SOURCE EXTRACT -

>>>

Thursday, May 19, 2016

Top 10 most recognizable opera pieces used in film

You probably know more opera music than you think you do. If you like to watch TV or go to the movies, you’ve undoubtedly heard music from operas used in ways the original composers could never have even imagined. We’ve raided the Seattle Opera archives to put together a playlist featuring some of opera’s greatest hits—tunes you may already know because you’ve heard them in the cinema.

#1: From Apocalypse Now: Ride of the Valkyries (Die Walküre)

Francis Ford Coppola used the “Ride of the Valkyries,” famous music from the second opera of the Ring cycle, not for Wagner’s Norse goddesses of death but for American helicopters dealing out death from above in Vietnam in Apocalypse Now. It made for a brilliant, chilling moment—opera music used not just for emotional effect but as part of a film’s story.

<<<

RECORDS SHOWN -

>>>

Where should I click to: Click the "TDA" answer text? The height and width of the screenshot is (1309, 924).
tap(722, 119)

<<<
>>>

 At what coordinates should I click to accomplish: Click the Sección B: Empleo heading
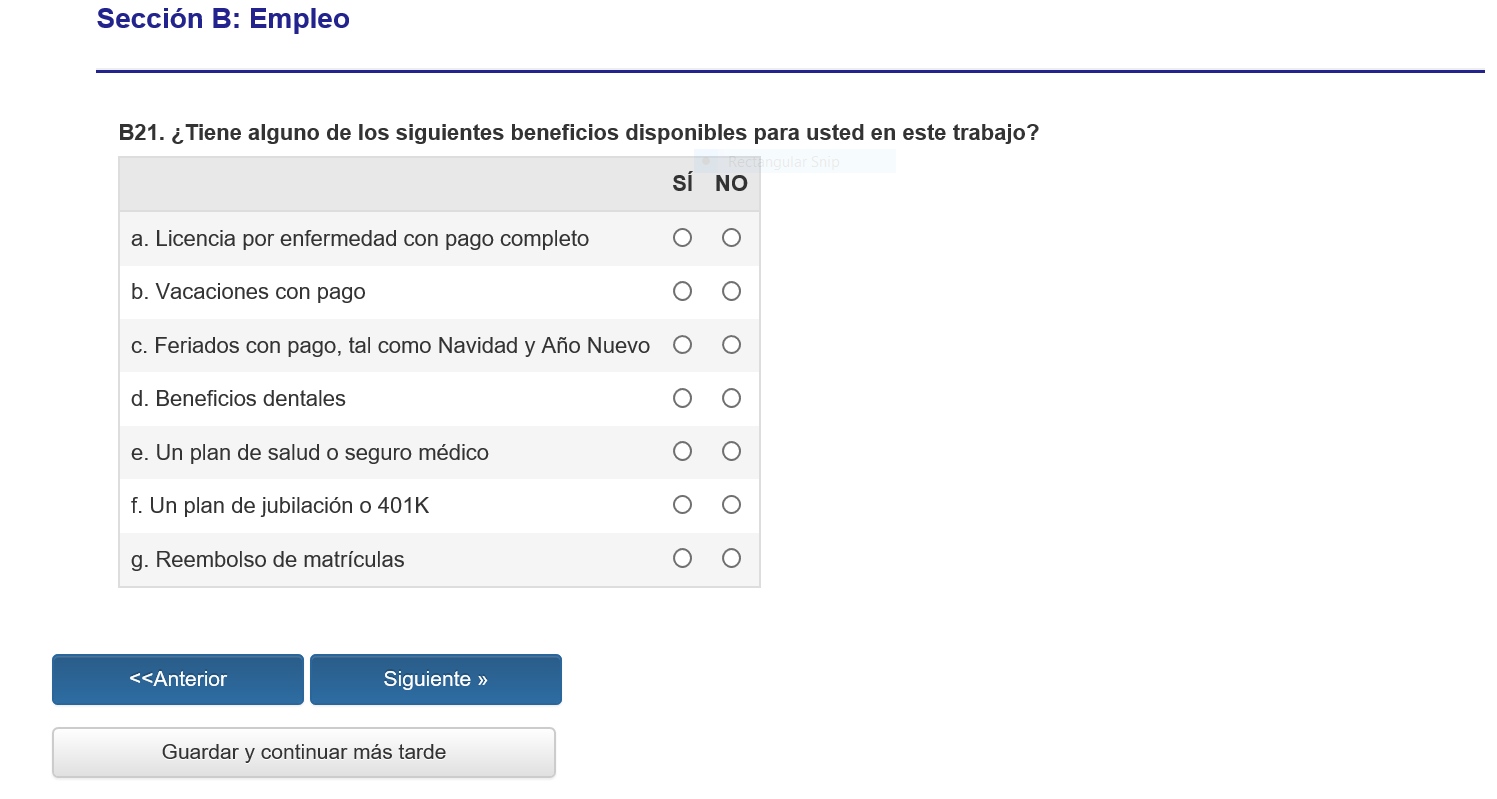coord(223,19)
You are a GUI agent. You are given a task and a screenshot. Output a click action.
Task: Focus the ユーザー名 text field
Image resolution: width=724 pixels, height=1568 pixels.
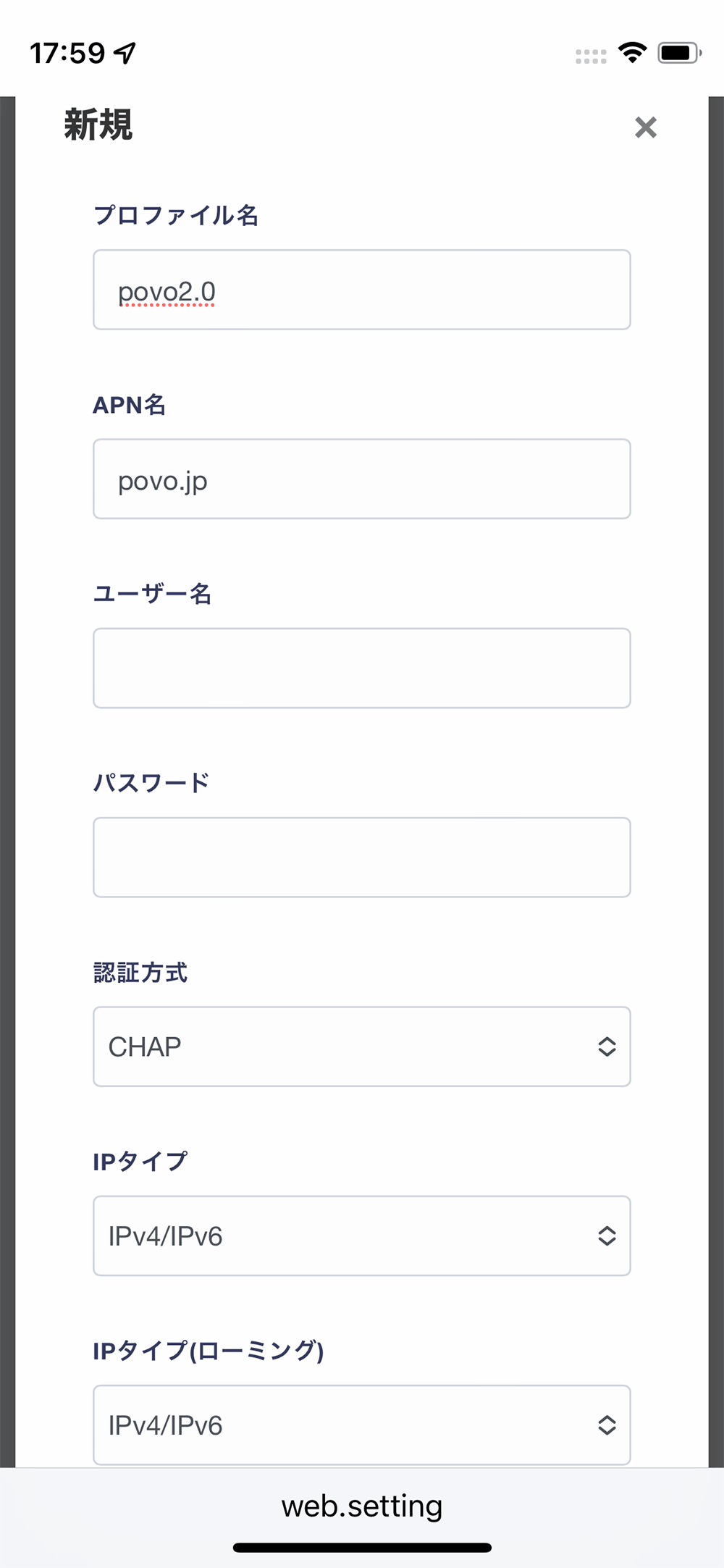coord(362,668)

<<<

REQUIREMENTS -
A. List each sentence of the opera-in-film post's paragraph that begins "You probably know more opera music than you think you do."
B. From the opera-in-film post, output the part that opens with the words containing "Top 10 most" and closes with "Valkyries (Die Walküre)".

SOLUTIONS TO EACH TASK -
A.
1. You probably know more opera music than you think you do.
2. If you like to watch TV or go to the movies, you’ve undoubtedly heard music from operas used in ways the original composers could never have even imagined.
3. We’ve raided the Seattle Opera archives to put together a playlist featuring some of opera’s greatest hits—tunes you may already know because you’ve heard them in the cinema.

B.
Top 10 most recognizable opera pieces used in film

You probably know more opera music than you think you do. If you like to watch TV or go to the movies, you’ve undoubtedly heard music from operas used in ways the original composers could never have even imagined. We’ve raided the Seattle Opera archives to put together a playlist featuring some of opera’s greatest hits—tunes you may already know because you’ve heard them in the cinema.

#1: From Apocalypse Now: Ride of the Valkyries (Die Walküre)